(Instructions to follow)
Please rename "GUI agent" to "interface assistant" throughout the items below, and leave every other part of them unchanged.

══ Information supplied ══

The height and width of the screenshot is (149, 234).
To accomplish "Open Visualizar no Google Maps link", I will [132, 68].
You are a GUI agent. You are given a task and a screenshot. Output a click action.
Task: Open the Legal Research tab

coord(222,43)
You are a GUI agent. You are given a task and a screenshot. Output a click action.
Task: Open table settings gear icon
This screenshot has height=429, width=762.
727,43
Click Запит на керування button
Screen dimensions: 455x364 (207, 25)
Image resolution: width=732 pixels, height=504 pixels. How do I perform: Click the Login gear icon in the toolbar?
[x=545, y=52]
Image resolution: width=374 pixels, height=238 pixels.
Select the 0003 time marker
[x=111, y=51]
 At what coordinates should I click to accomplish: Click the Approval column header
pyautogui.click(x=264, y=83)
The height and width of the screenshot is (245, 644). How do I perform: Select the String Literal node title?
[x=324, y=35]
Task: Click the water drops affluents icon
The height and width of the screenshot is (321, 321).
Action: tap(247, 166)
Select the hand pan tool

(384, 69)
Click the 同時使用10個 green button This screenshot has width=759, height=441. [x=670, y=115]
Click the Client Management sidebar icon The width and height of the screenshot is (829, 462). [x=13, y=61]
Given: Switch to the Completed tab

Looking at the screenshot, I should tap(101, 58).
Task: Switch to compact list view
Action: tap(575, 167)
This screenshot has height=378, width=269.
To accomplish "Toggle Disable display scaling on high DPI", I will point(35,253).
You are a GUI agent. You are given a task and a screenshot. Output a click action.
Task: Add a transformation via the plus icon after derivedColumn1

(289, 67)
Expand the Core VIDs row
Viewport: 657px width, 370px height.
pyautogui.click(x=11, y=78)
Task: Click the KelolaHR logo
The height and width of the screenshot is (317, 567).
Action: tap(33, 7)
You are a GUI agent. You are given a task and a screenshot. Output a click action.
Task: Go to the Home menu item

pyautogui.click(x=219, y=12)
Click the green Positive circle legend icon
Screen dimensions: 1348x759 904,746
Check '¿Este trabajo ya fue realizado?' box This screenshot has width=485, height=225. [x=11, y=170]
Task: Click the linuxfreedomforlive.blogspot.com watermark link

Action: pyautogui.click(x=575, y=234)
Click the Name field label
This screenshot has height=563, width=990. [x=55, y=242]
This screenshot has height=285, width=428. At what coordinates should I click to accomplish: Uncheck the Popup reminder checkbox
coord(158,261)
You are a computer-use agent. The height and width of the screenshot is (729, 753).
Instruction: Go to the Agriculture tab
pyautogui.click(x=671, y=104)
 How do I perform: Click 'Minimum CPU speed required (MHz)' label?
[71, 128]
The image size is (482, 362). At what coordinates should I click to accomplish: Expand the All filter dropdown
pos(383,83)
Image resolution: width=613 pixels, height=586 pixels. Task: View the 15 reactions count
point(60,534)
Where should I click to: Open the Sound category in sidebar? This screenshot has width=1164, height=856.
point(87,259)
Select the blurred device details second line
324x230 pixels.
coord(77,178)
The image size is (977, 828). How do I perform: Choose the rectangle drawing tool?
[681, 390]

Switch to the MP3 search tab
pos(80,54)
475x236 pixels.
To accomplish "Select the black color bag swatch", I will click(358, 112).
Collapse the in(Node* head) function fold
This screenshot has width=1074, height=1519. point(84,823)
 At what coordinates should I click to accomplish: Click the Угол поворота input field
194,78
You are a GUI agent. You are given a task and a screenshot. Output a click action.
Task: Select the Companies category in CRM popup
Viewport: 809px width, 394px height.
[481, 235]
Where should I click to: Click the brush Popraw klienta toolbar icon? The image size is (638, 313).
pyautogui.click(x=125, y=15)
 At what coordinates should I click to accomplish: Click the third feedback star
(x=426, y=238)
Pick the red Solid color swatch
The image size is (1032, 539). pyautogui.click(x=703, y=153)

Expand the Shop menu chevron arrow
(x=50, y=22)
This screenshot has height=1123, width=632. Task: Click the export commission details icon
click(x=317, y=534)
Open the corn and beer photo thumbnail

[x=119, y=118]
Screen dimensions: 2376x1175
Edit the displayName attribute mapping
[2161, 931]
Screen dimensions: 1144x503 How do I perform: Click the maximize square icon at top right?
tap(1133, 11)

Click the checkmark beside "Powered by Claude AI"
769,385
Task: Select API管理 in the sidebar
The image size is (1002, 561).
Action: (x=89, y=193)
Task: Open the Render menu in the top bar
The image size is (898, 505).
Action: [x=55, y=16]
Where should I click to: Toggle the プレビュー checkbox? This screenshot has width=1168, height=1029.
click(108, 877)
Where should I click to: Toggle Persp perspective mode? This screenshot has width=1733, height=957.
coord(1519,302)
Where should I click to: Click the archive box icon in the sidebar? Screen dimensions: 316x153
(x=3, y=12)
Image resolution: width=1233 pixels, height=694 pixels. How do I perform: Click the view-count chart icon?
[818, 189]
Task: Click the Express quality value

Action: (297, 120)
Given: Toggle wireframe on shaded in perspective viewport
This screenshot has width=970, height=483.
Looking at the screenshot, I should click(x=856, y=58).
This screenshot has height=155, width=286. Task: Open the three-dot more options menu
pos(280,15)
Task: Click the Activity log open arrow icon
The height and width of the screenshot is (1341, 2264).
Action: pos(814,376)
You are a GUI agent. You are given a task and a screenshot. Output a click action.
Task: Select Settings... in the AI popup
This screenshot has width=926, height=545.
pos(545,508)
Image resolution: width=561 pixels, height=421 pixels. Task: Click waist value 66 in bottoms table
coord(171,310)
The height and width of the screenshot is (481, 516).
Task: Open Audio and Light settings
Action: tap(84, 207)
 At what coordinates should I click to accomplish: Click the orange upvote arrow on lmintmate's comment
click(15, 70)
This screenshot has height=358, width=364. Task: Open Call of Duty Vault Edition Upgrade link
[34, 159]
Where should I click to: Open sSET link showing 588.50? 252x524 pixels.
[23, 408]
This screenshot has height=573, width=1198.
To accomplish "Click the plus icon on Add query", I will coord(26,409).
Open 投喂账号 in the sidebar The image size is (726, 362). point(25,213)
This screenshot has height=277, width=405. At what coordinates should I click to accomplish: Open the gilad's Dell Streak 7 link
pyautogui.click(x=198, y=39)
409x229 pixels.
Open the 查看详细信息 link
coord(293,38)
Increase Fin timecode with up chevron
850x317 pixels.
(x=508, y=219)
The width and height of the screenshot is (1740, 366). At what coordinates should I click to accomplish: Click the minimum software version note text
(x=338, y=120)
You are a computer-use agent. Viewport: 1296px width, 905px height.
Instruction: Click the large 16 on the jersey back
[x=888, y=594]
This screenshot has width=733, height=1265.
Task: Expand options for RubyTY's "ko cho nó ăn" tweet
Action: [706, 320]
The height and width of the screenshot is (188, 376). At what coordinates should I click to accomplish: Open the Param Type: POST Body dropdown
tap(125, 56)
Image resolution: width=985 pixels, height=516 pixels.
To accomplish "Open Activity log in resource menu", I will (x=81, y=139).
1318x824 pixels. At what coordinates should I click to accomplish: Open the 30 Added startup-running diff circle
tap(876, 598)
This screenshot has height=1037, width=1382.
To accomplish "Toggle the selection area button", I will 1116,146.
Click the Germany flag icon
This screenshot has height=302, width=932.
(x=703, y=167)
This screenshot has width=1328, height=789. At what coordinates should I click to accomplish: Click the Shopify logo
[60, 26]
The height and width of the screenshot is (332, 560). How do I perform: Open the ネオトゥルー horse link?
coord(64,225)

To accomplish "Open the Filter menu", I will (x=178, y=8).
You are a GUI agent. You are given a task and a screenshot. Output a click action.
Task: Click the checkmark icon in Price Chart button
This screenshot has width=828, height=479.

═══

(Exercise answer)
The height and width of the screenshot is (149, 234).
To accomplish "Open Visualizar no Google Maps link", I will [132, 68].
You are a interface assistant. You are given a task and a screenshot. Output a click action.
Task: Open the Legal Research tab

coord(222,43)
You are a interface assistant. You are given a task and a screenshot. Output a click action.
Task: Open table settings gear icon
This screenshot has height=429, width=762.
727,43
Click Запит на керування button
Screen dimensions: 455x364 (207, 25)
Image resolution: width=732 pixels, height=504 pixels. How do I perform: Click the Login gear icon in the toolbar?
[x=545, y=52]
Image resolution: width=374 pixels, height=238 pixels.
Select the 0003 time marker
[x=111, y=51]
 At what coordinates should I click to accomplish: Click the Approval column header
pyautogui.click(x=264, y=83)
The height and width of the screenshot is (245, 644). How do I perform: Select the String Literal node title?
[x=324, y=35]
Task: Click the water drops affluents icon
The height and width of the screenshot is (321, 321).
Action: tap(247, 166)
Select the hand pan tool

(384, 69)
Click the 同時使用10個 green button This screenshot has width=759, height=441. [x=670, y=115]
Click the Client Management sidebar icon The width and height of the screenshot is (829, 462). [x=13, y=61]
Given: Switch to the Completed tab

Looking at the screenshot, I should tap(101, 58).
Task: Switch to compact list view
Action: tap(575, 167)
This screenshot has height=378, width=269.
To accomplish "Toggle Disable display scaling on high DPI", I will point(35,253).
You are a interface assistant. You are given a task and a screenshot. Output a click action.
Task: Add a transformation via the plus icon after derivedColumn1

(289, 67)
Expand the Core VIDs row
Viewport: 657px width, 370px height.
pyautogui.click(x=11, y=78)
Task: Click the KelolaHR logo
The height and width of the screenshot is (317, 567).
Action: tap(33, 7)
You are a interface assistant. You are given a task and a screenshot. Output a click action.
Task: Go to the Home menu item

pyautogui.click(x=219, y=12)
Click the green Positive circle legend icon
Screen dimensions: 1348x759 904,746
Check '¿Este trabajo ya fue realizado?' box This screenshot has width=485, height=225. [x=11, y=170]
Task: Click the linuxfreedomforlive.blogspot.com watermark link

Action: pyautogui.click(x=575, y=234)
Click the Name field label
This screenshot has height=563, width=990. [x=55, y=242]
This screenshot has height=285, width=428. At what coordinates should I click to accomplish: Uncheck the Popup reminder checkbox
coord(158,261)
You are a computer-use agent. The height and width of the screenshot is (729, 753).
Instruction: Go to the Agriculture tab
pyautogui.click(x=671, y=104)
 How do I perform: Click 'Minimum CPU speed required (MHz)' label?
[71, 128]
The image size is (482, 362). At what coordinates should I click to accomplish: Expand the All filter dropdown
pos(383,83)
Image resolution: width=613 pixels, height=586 pixels. Task: View the 15 reactions count
point(60,534)
Where should I click to: Open the Sound category in sidebar? This screenshot has width=1164, height=856.
point(87,259)
Select the blurred device details second line
324x230 pixels.
coord(77,178)
The image size is (977, 828). How do I perform: Choose the rectangle drawing tool?
[681, 390]

Switch to the MP3 search tab
pos(80,54)
475x236 pixels.
To accomplish "Select the black color bag swatch", I will click(358, 112).
Collapse the in(Node* head) function fold
This screenshot has width=1074, height=1519. point(84,823)
 At what coordinates should I click to accomplish: Click the Угол поворота input field
194,78
You are a interface assistant. You are given a task and a screenshot. Output a click action.
Task: Select the Companies category in CRM popup
Viewport: 809px width, 394px height.
[481, 235]
Where should I click to: Click the brush Popraw klienta toolbar icon? The image size is (638, 313).
pyautogui.click(x=125, y=15)
 At what coordinates should I click to accomplish: Click the third feedback star
(x=426, y=238)
Pick the red Solid color swatch
The image size is (1032, 539). pyautogui.click(x=703, y=153)

Expand the Shop menu chevron arrow
(x=50, y=22)
This screenshot has height=1123, width=632. Task: Click the export commission details icon
click(x=317, y=534)
Open the corn and beer photo thumbnail

[x=119, y=118]
Screen dimensions: 2376x1175
Edit the displayName attribute mapping
[2161, 931]
Screen dimensions: 1144x503 How do I perform: Click the maximize square icon at top right?
tap(1133, 11)

Click the checkmark beside "Powered by Claude AI"
769,385
Task: Select API管理 in the sidebar
The image size is (1002, 561).
Action: (x=89, y=193)
Task: Open the Render menu in the top bar
The image size is (898, 505).
Action: [x=55, y=16]
Where should I click to: Toggle the プレビュー checkbox? This screenshot has width=1168, height=1029.
click(108, 877)
Where should I click to: Toggle Persp perspective mode? This screenshot has width=1733, height=957.
coord(1519,302)
Where should I click to: Click the archive box icon in the sidebar? Screen dimensions: 316x153
(x=3, y=12)
Image resolution: width=1233 pixels, height=694 pixels. How do I perform: Click the view-count chart icon?
[818, 189]
Task: Click the Express quality value

Action: (297, 120)
Given: Toggle wireframe on shaded in perspective viewport
This screenshot has width=970, height=483.
Looking at the screenshot, I should click(x=856, y=58).
This screenshot has height=155, width=286. Task: Open the three-dot more options menu
pos(280,15)
Task: Click the Activity log open arrow icon
The height and width of the screenshot is (1341, 2264).
Action: pos(814,376)
You are a interface assistant. You are given a task and a screenshot. Output a click action.
Task: Select Settings... in the AI popup
This screenshot has width=926, height=545.
pos(545,508)
Image resolution: width=561 pixels, height=421 pixels. Task: Click waist value 66 in bottoms table
coord(171,310)
The height and width of the screenshot is (481, 516).
Task: Open Audio and Light settings
Action: tap(84, 207)
 At what coordinates should I click to accomplish: Click the orange upvote arrow on lmintmate's comment
click(15, 70)
This screenshot has height=358, width=364. Task: Open Call of Duty Vault Edition Upgrade link
[34, 159]
Where should I click to: Open sSET link showing 588.50? 252x524 pixels.
[23, 408]
This screenshot has height=573, width=1198.
To accomplish "Click the plus icon on Add query", I will coord(26,409).
Open 投喂账号 in the sidebar The image size is (726, 362). point(25,213)
This screenshot has height=277, width=405. At what coordinates should I click to accomplish: Open the gilad's Dell Streak 7 link
pyautogui.click(x=198, y=39)
409x229 pixels.
Open the 查看详细信息 link
coord(293,38)
Increase Fin timecode with up chevron
850x317 pixels.
(x=508, y=219)
The width and height of the screenshot is (1740, 366). At what coordinates should I click to accomplish: Click the minimum software version note text
(x=338, y=120)
You are a computer-use agent. Viewport: 1296px width, 905px height.
Instruction: Click the large 16 on the jersey back
[x=888, y=594]
This screenshot has width=733, height=1265.
Task: Expand options for RubyTY's "ko cho nó ăn" tweet
Action: [706, 320]
The height and width of the screenshot is (188, 376). At what coordinates should I click to accomplish: Open the Param Type: POST Body dropdown
tap(125, 56)
Image resolution: width=985 pixels, height=516 pixels.
To accomplish "Open Activity log in resource menu", I will (x=81, y=139).
1318x824 pixels. At what coordinates should I click to accomplish: Open the 30 Added startup-running diff circle
tap(876, 598)
This screenshot has height=1037, width=1382.
To accomplish "Toggle the selection area button", I will 1116,146.
Click the Germany flag icon
This screenshot has height=302, width=932.
(x=703, y=167)
This screenshot has width=1328, height=789. At what coordinates should I click to accomplish: Click the Shopify logo
[60, 26]
The height and width of the screenshot is (332, 560). How do I perform: Open the ネオトゥルー horse link?
coord(64,225)

To accomplish "Open the Filter menu", I will (x=178, y=8).
You are a interface assistant. You are given a task and a screenshot. Output a click action.
Task: Click the checkmark icon in Price Chart button
This screenshot has width=828, height=479.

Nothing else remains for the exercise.